_Source passage_.
It’s been fun taking a break from the sport and coming back when there is so much technology.

As both a runner and a swimmer, there a lot of things that track running.  Watches? Pods? But there aren’t a lot of things that track swimming. In fact, you’ll either need to get an expensive GPS watch or the latest Form Goggles.

I was given the opportunity to test out Form Goggles. As an “old school salty swimmer,” I wasn’t sure I wanted all of that technology in front of me at all times. Part of the reason I like swimming is just to get back in the pool and have nothing but my thoughts and myself.

I was pleasantly surprised by how much I appreciated all of the feedback from Form Goggles plus they didn’t take away from my actual swim.

Form Goggles Review

Pros of Form Goggles:

  • Just an excellent goggle. If you break down Form Goggles to the most basic component, they are a good goggle. Form Goggles is anti-fog and keeps water out of your eyes.
  • Accurate at Tracking Laps
  • The display is easy to read (and also doesn’t give me a migraine or make me dizzy)Form Goggles Review

Cons of Form Goggles:

  • $199 is expensive for goggles, but if you are a serious swimmer and training, it’s a great tool.
  • Swimming only
  • Must be able to continuously swim to get the full benefits

Form Goggles Review

So What are Form Goggles?

Form Swim Goggles are goggles with a smart display inside the lens of the goggle. The augmented reality smart display shows various information, including:

  • time
  • stroke rate
  • laps
  • splits

So while you are swimming, you have that information in front of you like an onboard computer.

_Brief A_. Please lay out a stretch of the records as a numbered list without blank lines, starting at the line that has "Switch to the 控制台 tab in the top bar" and ending after the line that has "(x=6, y=476)". Leave the pictures out.
_Brief B_. Proceed with the Form Goggles review from the point where it stops.

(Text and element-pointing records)
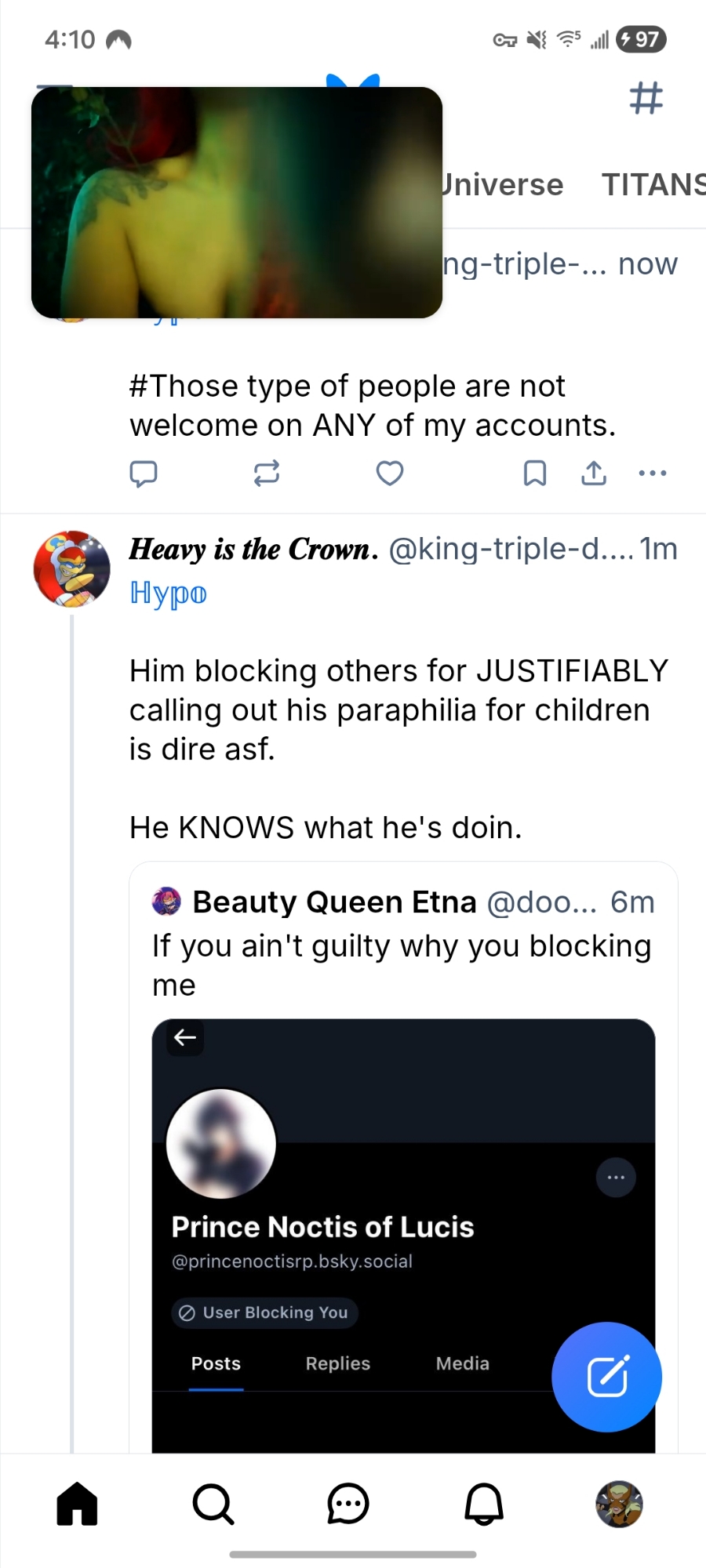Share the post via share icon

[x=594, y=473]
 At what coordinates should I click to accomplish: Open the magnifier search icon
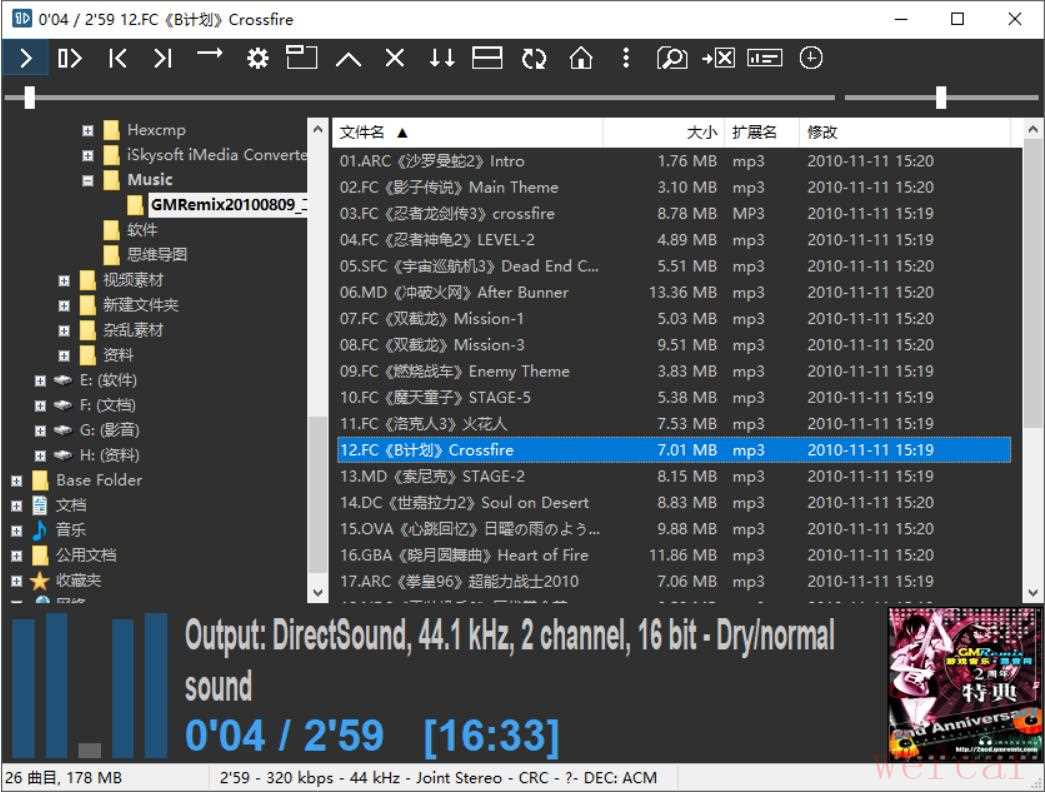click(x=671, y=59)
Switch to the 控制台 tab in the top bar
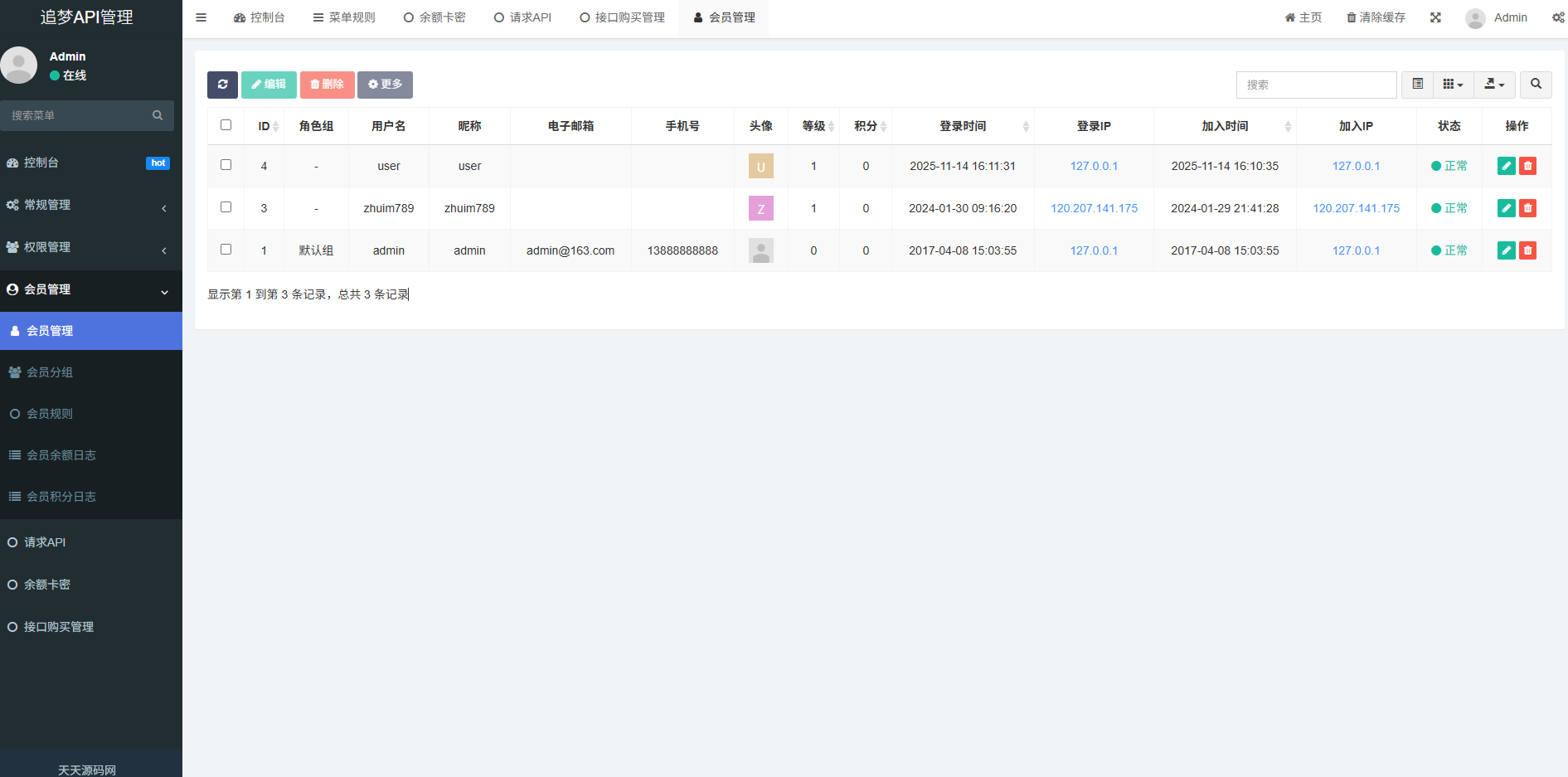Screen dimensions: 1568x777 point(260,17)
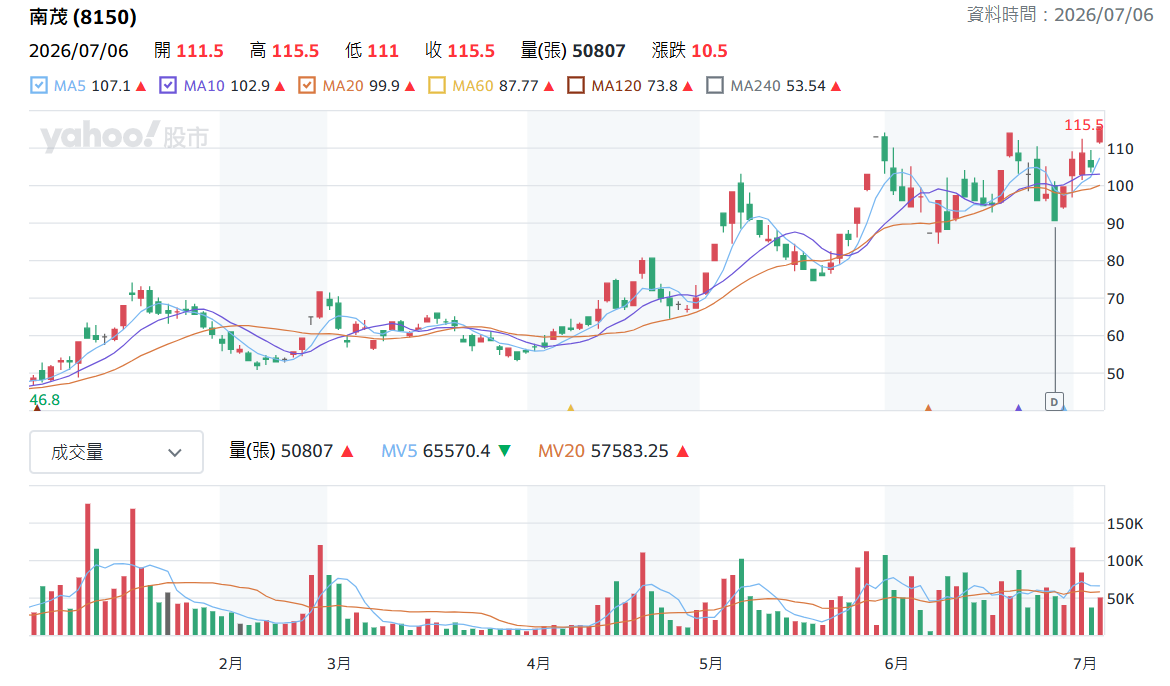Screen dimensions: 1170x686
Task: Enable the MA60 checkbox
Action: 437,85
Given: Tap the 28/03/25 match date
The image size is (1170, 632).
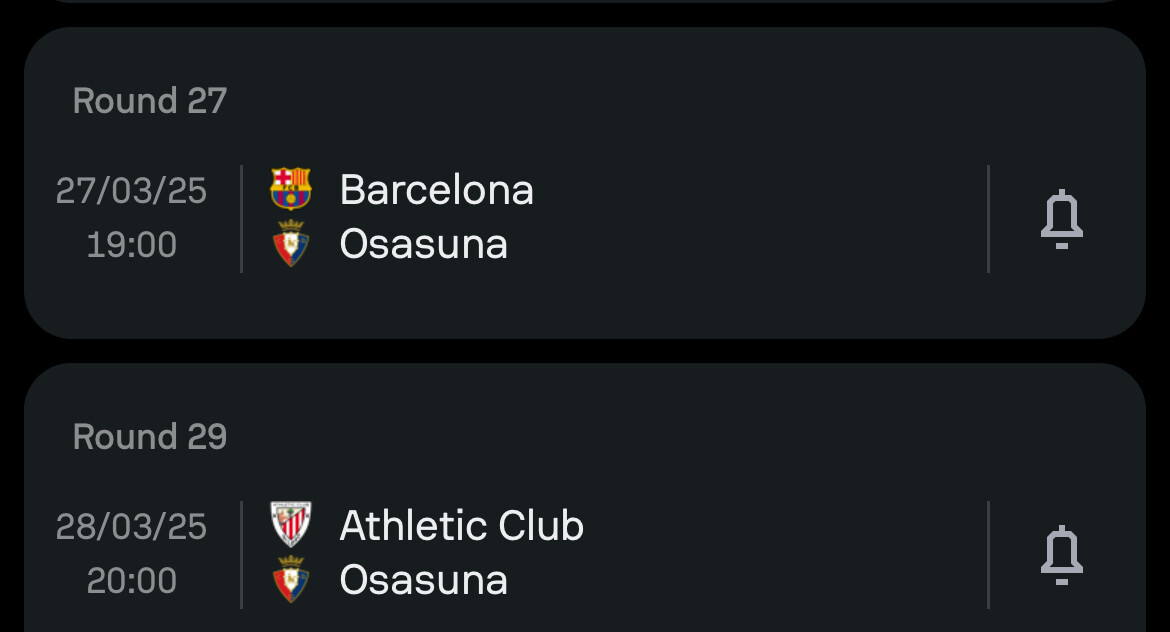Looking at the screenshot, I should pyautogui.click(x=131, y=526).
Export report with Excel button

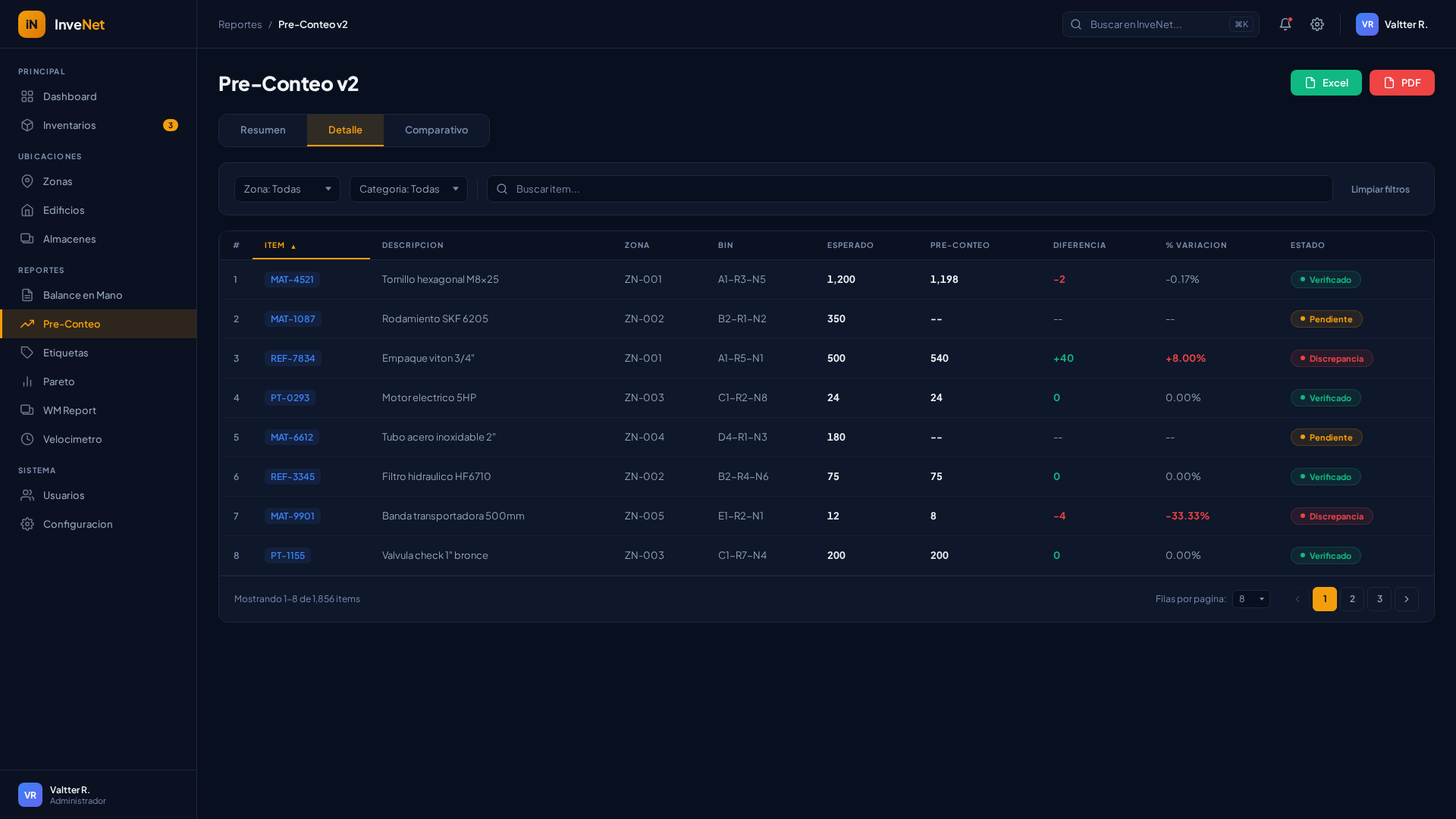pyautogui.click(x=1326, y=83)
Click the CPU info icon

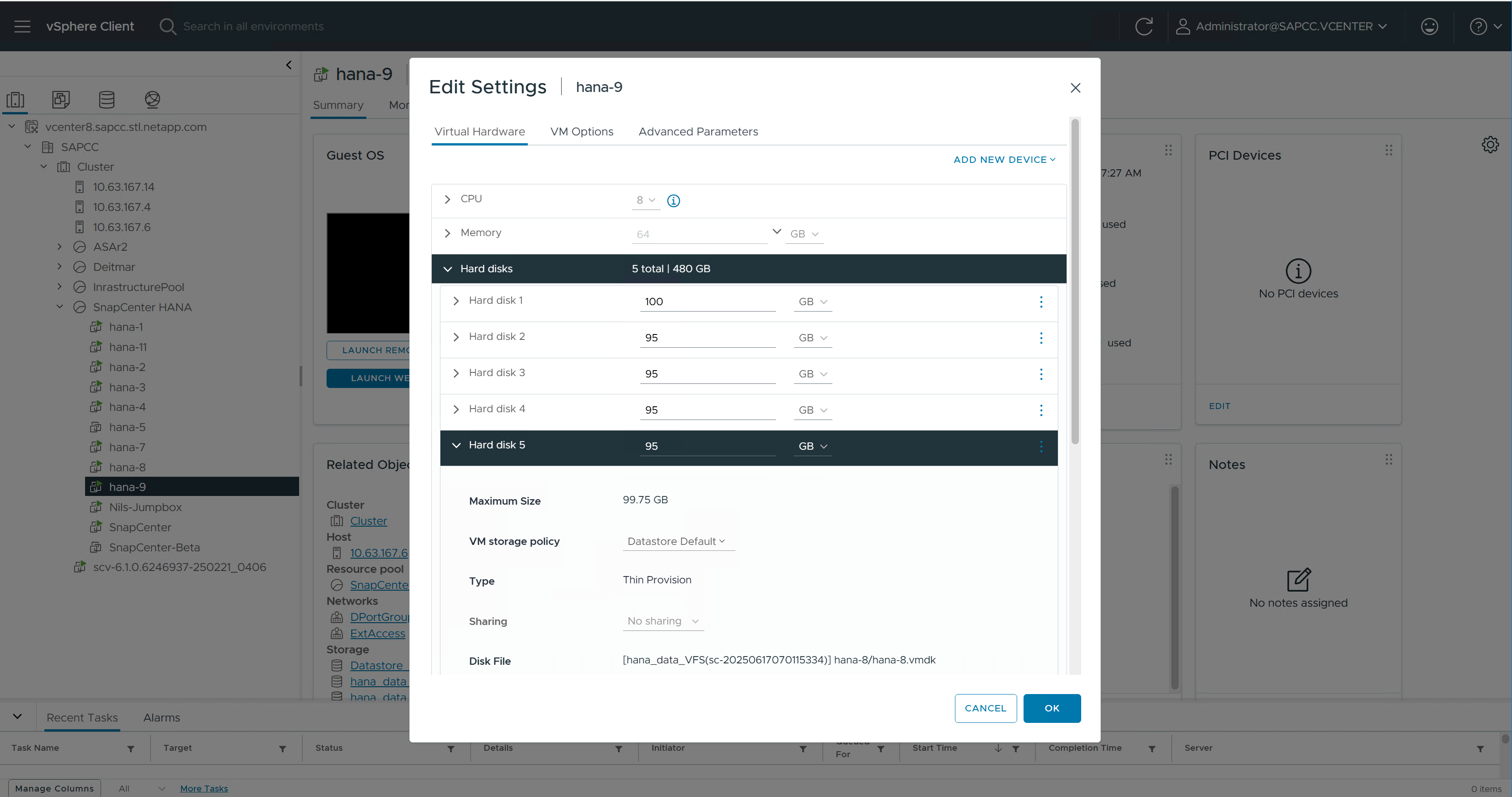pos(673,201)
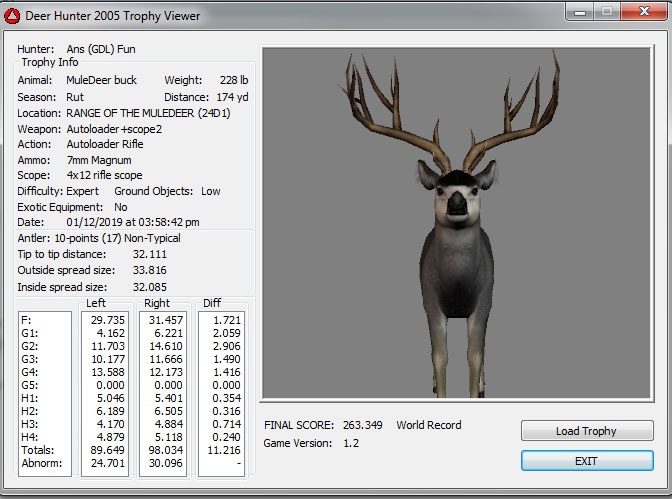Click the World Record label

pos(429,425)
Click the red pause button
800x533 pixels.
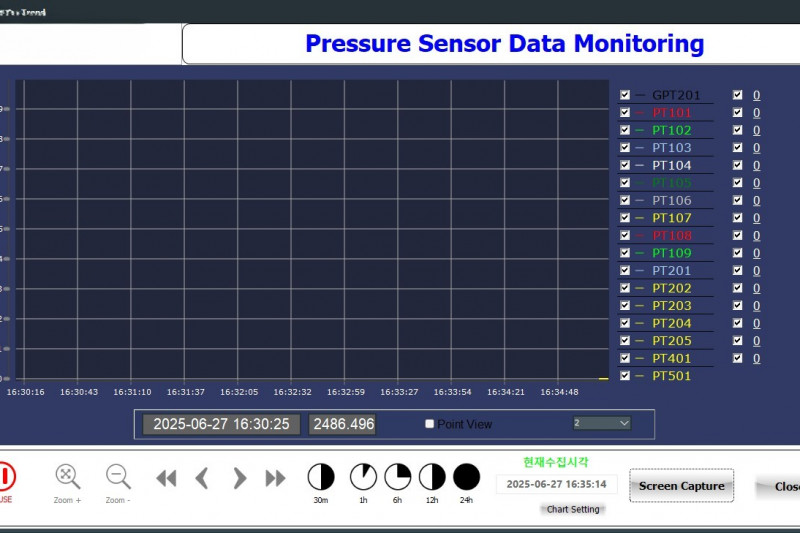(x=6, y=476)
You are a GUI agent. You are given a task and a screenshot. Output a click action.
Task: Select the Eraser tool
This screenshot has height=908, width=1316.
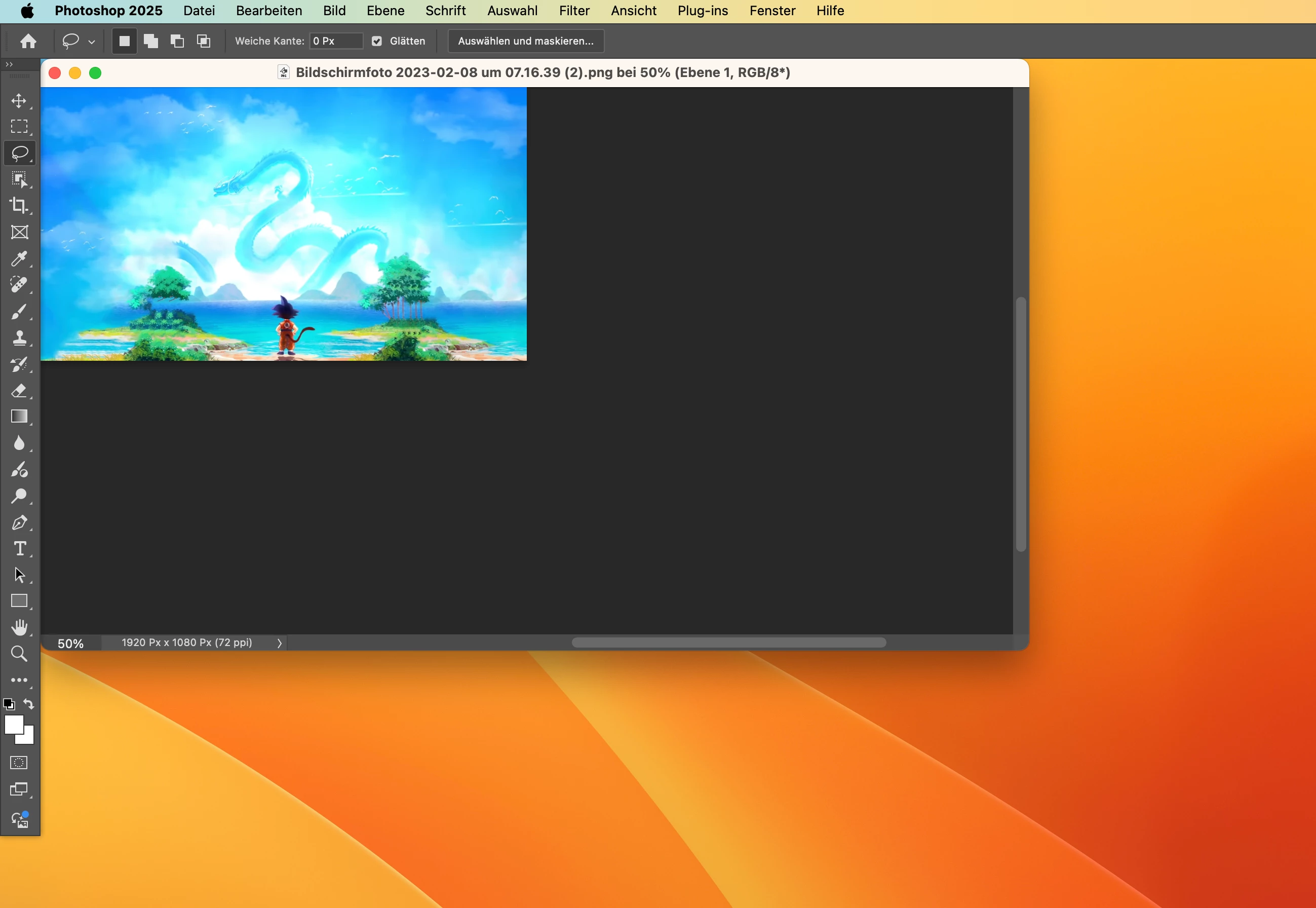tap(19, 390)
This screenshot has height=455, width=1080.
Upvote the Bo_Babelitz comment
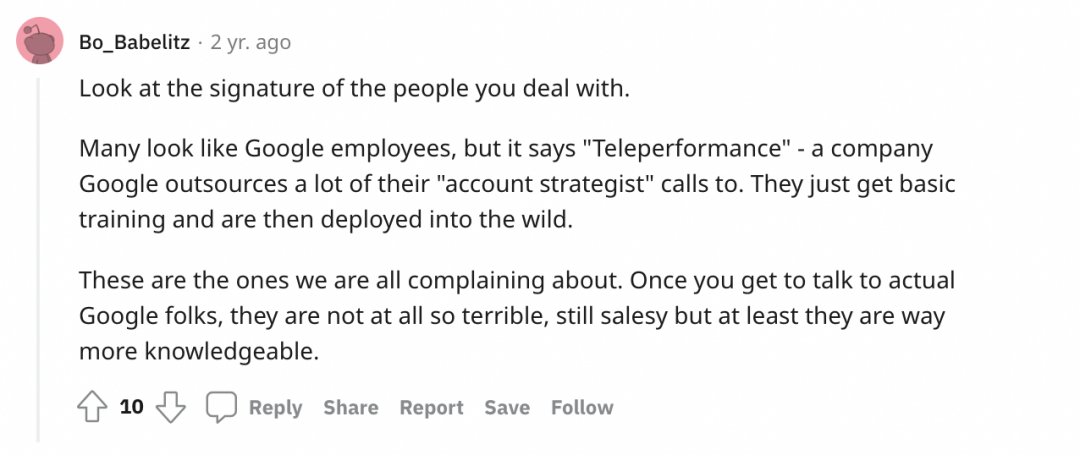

_Right answer A_.
1. Switch to the 控制台 tab in the top bar
2. Screen dimensions: 1568x777 point(260,17)
3. Screen dimensions: 1170x686
4. Task: Enable the MA60 checkbox
5. Action: 437,85
6. Given: Tap the 28/03/25 match date
7. The image size is (1170, 632).
8. Looking at the screenshot, I should pyautogui.click(x=131, y=526).
9. Export report with Excel button
10. pyautogui.click(x=1326, y=83)
11. Click the CPU info icon
12. pos(673,201)
13. Click the World Record label
14. pos(429,425)
15. Click the red pause button
16. 800x533 pixels.
17. (x=6, y=476)

_Right answer B_.
Form goggles are controlled by 2 buttons on the side of the goggles. In the lens of the goggle, you have a small display of your laps which you can program to include splits, laps, or distance. You aren’t getting high definition inside your goggles, but do you need it? No. Form Goggles displays information inside the goggle in real-time. Programming Form Goggles is easy; in fact, I did it 5 minutes before I went for a swim.  There are a few different displays to go through and once you’re done, you can get to swimming.

Form Goggles shows you the following:

  • Stroke Count
  • Split Time (you can program 25 meters, yards, 50 meters, or yards, and custom or unknown length.
  • Total lengths swam

Form Goggles connect back to your phone, which can give you an overall breakdown of your performance. Like a running GPS watch, you can see every split and it points out which is your fastest.

How do Form Goggles Know How Far You’ve Swam?

According to Form Goggles, they use a combination of an accelerometer, gyroscope, and algorithms.  Swimming in a pool also makes it easy to track when you turn around (flip turn, turn around, or whatever).

I’ve swam about 20,000 meters in Form Goggles now and haven’t had an issue where I question if it was accurate. I’ve compared to both my Coros APEX GPS watch and both have come up with the same laps each time.

The difference between Form Goggles and a GPS watch for running, is they don’t need to include a GPS function to determine your route. Most pools are standardized, so it just needs to know the length of the pool. Based on that, it determines when you change directions.

Swimming Continuously:

Form Goggles relies on you swimming proficiently down the lane. So, for instance, if you are attempting to swim 25 meters and stop in the middle at say 12 meters; it might end up counting as a lap. I’ve had to stop a couple of random times and it will count it as a lap midway through.

If you are thinking of swimming 500 meters of start and stop (which is fine), it’s not an investment I would make. If you get in the pool and swim laps and laps, or are a previous swimmer, training for a triathlon, or just like swimming, then it might be something I would consider. The system and tracking of Form Goggles rely on you being able to swim consistently.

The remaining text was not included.